Interestingly enough, a local organization in the area decided to research how this project could potentially affect the land. This organization, the Allegheny-Blue Ridge Alliance (ABRA), released a paper detailing the continual nature of landslides in the Appalachian region. Sediment runoff and debris flow pose serious dangers to that area, and construction of any kind will only make things worse. If the Atlantic Coast Pipeline was to be constructed in this area, the likelihood of a landslide occurring would increase tremendously, putting neighboring communities at an increased risk. To ABRA, this pipeline is a terrible idea since not only will it harm National Park land, but it will harm those living in at-risk areas. This is no doubt problematic, which can only mean that the project can be described using the same adjective.
Environmentalists Are Fighting For Renewable Resource Use
As aforementioned, this pipeline was proposed in 2014, and its delay can be attributed to the work of grassroots activists. Groups, like the ABRA, view this project as a complete environmental threat and fight hard to ensure that it will not see completion. They acknowledge the potential harm of landslides, and also argue that water quality and wildlife could experience adverse effects. Their main tactic lies in focusing on the several permits needed for the construction of the pipeline and utilizing extremely time-consuming litigation to oppose them. This strategy has worked thus far, and now, groups have even greater motives to continue.
Earlier this year, the state of Virginia passed the Virginia Clean Economy Act. This piece of legislation calls for a 100% transition to clean energy by 2050 with the elimination of carbon emissions. Environmentalists can now use this as greater incentive to oppose the pipeline.
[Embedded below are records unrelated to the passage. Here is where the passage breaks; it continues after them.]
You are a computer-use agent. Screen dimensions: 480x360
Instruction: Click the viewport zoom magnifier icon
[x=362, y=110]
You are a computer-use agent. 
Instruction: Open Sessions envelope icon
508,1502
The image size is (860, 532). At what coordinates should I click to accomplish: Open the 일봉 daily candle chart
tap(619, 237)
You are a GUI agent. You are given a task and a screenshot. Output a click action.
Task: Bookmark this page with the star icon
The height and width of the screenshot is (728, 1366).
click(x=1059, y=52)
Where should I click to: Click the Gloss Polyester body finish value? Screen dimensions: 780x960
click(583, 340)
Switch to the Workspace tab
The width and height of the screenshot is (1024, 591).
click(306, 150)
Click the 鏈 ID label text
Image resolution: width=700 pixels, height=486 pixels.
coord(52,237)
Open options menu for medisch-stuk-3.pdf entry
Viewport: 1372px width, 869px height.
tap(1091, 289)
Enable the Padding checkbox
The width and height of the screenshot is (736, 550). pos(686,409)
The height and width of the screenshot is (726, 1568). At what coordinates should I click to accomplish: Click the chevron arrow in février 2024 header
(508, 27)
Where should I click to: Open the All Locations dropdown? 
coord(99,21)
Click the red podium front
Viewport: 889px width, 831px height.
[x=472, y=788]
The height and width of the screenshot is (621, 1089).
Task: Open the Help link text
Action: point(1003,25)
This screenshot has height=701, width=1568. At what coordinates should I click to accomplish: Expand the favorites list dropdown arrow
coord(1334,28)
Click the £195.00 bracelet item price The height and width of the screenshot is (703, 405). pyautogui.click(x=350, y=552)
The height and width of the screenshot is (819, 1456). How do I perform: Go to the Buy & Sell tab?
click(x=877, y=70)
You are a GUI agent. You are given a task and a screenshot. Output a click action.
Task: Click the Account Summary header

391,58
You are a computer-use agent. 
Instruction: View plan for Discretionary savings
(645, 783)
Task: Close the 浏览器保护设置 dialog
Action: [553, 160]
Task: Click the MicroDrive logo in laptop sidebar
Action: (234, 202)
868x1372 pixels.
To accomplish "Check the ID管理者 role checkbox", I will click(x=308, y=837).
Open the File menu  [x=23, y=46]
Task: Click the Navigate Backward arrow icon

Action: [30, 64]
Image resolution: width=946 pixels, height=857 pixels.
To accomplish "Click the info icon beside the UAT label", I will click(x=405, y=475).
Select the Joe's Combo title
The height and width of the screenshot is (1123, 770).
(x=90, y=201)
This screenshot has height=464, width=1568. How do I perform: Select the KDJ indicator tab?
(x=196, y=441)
Why should an $8 billion pipeline be constructed through Virginia when the state has called for a shift towards clean energy? It does not make any sense. If anything, its construction would be a regression to unrenewable resources. Instead, this insane amount of funding should be allocated towards investing in clean energy. The problems seem to write themselves as the clock ticks closer and closer to 2050, and promises appear even further out of reach.
If anything is certain, it is that the Earth is not improving with each day that passes without progressive change towards clean energy. Some experts even claim that only 30 years remain to make the necessary changes in energy use to prevent disaster on Earth. In the case that the planet was to heat up just two more degrees, 153 million people could die. This is not a laughing matter. The construction of this pipeline is exceptionally problematic, and it must be delayed as much as possible in an attempt to prevent it from ever being finished. Thankfully, the project requires an additional eight permits aside from the one approved by the Court before it receives a green light. In other words, opportunity to halt its construction still exists! To bring about change, individuals could work with environmental groups specifically focusing on this issue. The biggest help right now is providing legal partners with a surplus of information to present as strong of a case in court as possible. It appears groups will continue to use litigation as their main strategy, so if anyone was hoping to aid, information acquisition is the best route. At the end of the day, everyone lives on the same Earth, and when issues like these appear, they must be stunted to reap the collective benefits of a healthier planet.